Description of the task
Your answer should consist of the complete listing, repeated verbatim.

** Opening Records for this exercise block **

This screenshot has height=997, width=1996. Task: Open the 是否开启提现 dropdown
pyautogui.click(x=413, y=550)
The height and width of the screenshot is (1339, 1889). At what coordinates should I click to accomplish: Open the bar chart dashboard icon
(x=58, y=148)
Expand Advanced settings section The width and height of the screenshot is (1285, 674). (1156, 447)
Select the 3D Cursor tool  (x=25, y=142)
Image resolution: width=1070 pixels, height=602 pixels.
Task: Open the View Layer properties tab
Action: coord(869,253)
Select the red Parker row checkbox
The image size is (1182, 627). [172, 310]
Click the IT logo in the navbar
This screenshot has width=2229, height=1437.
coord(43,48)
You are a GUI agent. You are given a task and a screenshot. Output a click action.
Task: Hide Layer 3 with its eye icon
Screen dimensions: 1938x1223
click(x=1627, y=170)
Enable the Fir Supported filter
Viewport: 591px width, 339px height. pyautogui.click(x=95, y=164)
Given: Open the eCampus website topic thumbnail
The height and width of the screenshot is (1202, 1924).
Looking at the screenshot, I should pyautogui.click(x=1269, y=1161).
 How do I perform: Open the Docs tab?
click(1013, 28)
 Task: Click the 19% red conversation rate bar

** Closing Records for this exercise block **

Written answer
This screenshot has height=997, width=1996. Task: Open the 是否开启提现 dropdown
pyautogui.click(x=413, y=550)
The height and width of the screenshot is (1339, 1889). At what coordinates should I click to accomplish: Open the bar chart dashboard icon
(x=58, y=148)
Expand Advanced settings section The width and height of the screenshot is (1285, 674). (1156, 447)
Select the 3D Cursor tool  (x=25, y=142)
Image resolution: width=1070 pixels, height=602 pixels.
Task: Open the View Layer properties tab
Action: coord(869,253)
Select the red Parker row checkbox
The image size is (1182, 627). [172, 310]
Click the IT logo in the navbar
This screenshot has width=2229, height=1437.
coord(43,48)
You are a GUI agent. You are given a task and a screenshot. Output a click action.
Task: Hide Layer 3 with its eye icon
Screen dimensions: 1938x1223
click(x=1627, y=170)
Enable the Fir Supported filter
Viewport: 591px width, 339px height. pyautogui.click(x=95, y=164)
Given: Open the eCampus website topic thumbnail
The height and width of the screenshot is (1202, 1924).
Looking at the screenshot, I should pyautogui.click(x=1269, y=1161).
 How do I perform: Open the Docs tab?
click(1013, 28)
 Task: Click the 19% red conversation rate bar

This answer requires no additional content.